─── INPUT RECORDS ───

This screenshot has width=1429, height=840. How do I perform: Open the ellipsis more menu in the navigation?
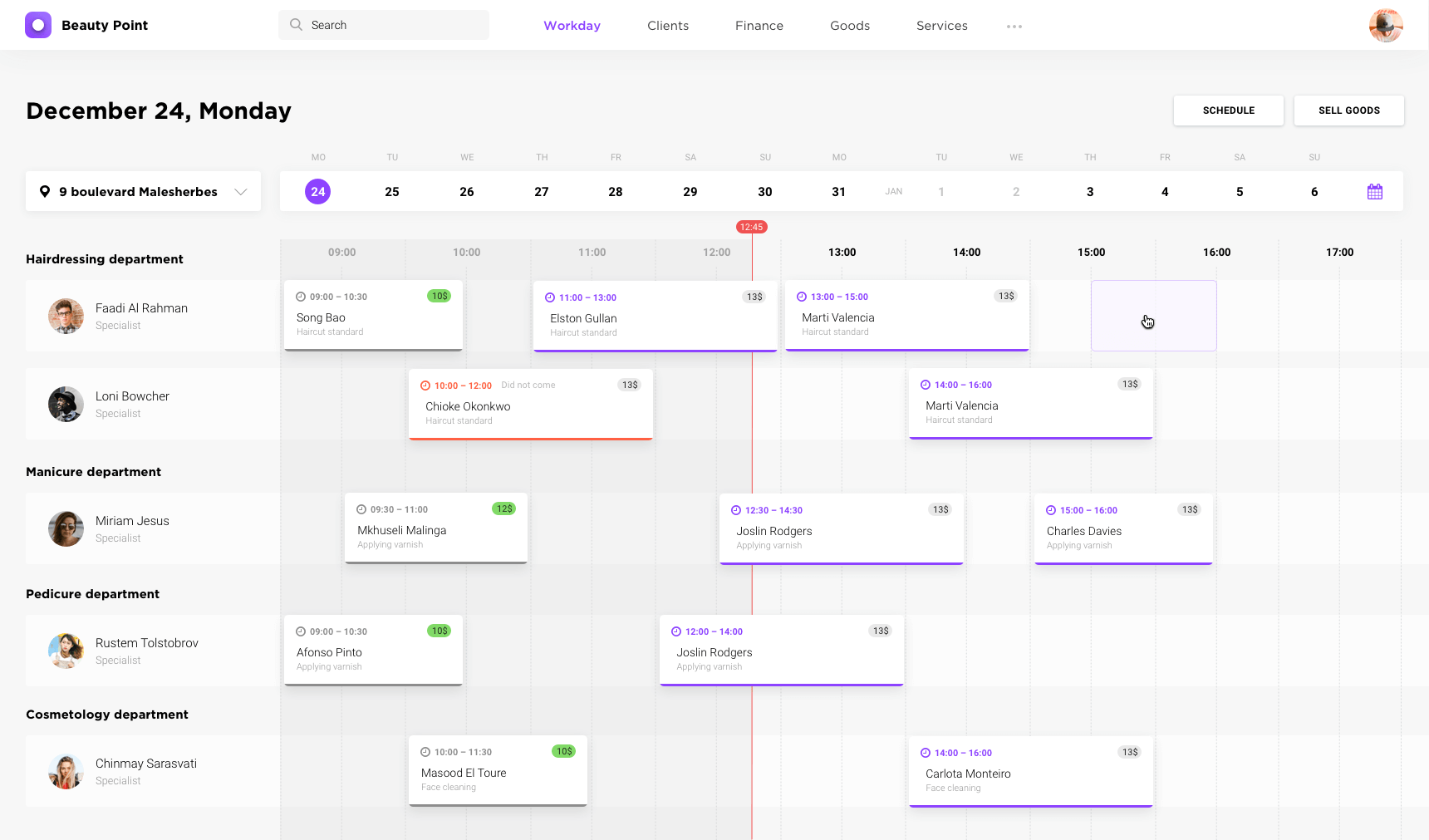click(1014, 26)
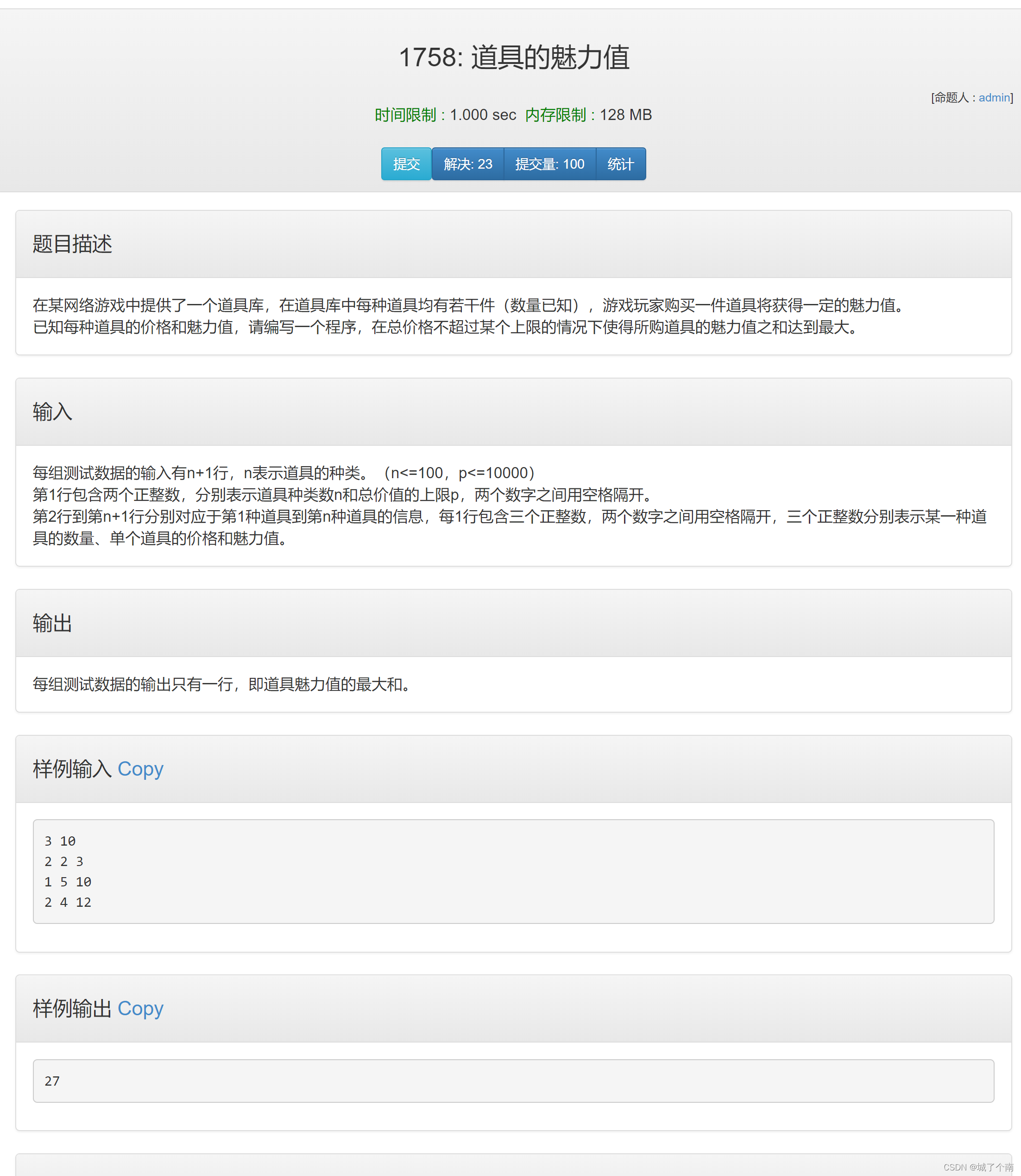
Task: Click the 样例输入 heading text
Action: coord(72,769)
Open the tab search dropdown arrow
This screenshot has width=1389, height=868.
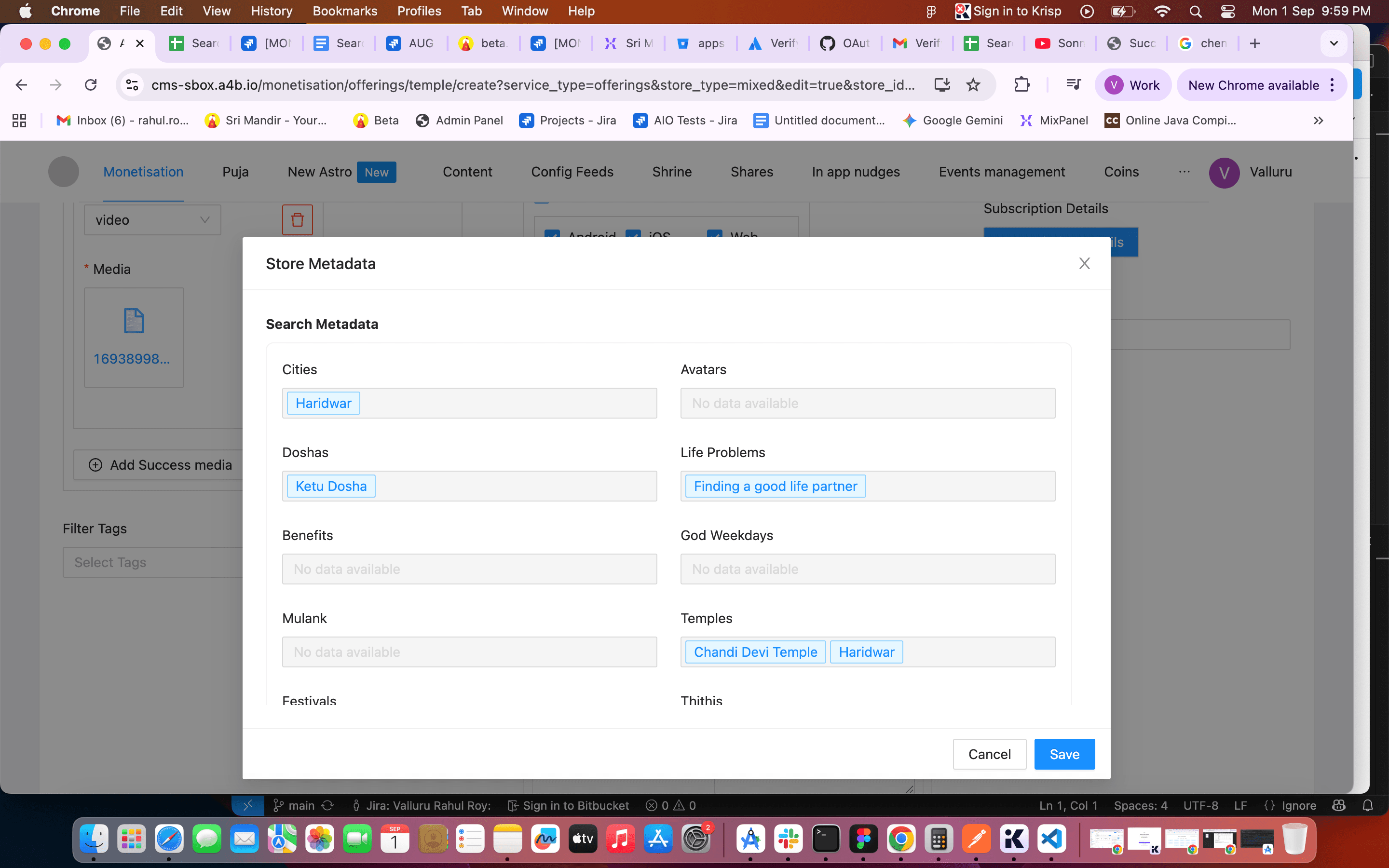tap(1333, 43)
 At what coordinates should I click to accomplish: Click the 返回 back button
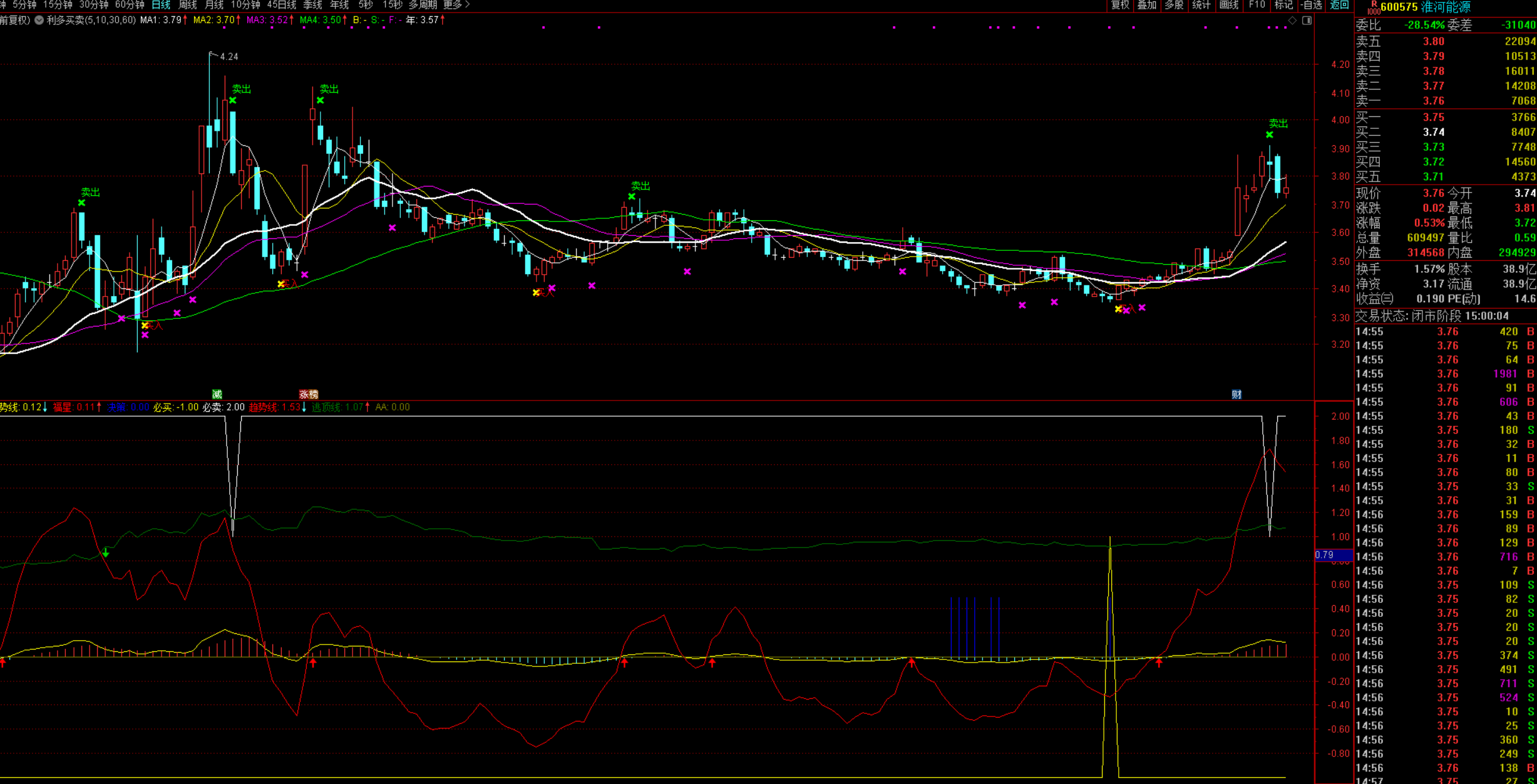pyautogui.click(x=1339, y=5)
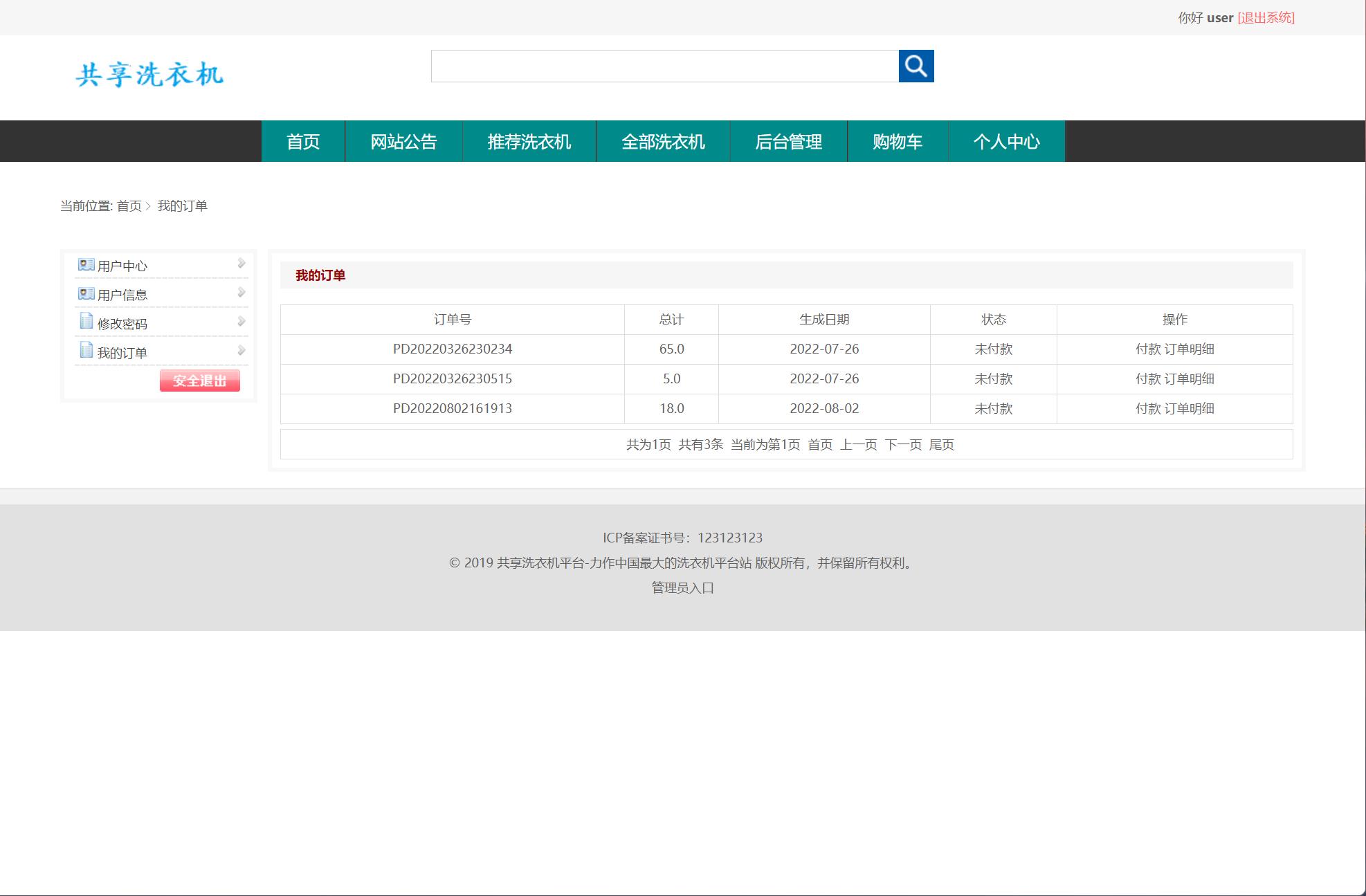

───

Leave the pictures out and reproduce all of the records exactly.

This screenshot has width=1429, height=840. How do I perform: Open the ellipsis more menu in the navigation?
click(1014, 26)
Task: Click the 样例输入 heading text
Action: coord(72,769)
Open the tab search dropdown arrow
This screenshot has width=1389, height=868.
tap(1333, 43)
 At what coordinates should I click to accomplish: Click the 返回 back button
pyautogui.click(x=1339, y=5)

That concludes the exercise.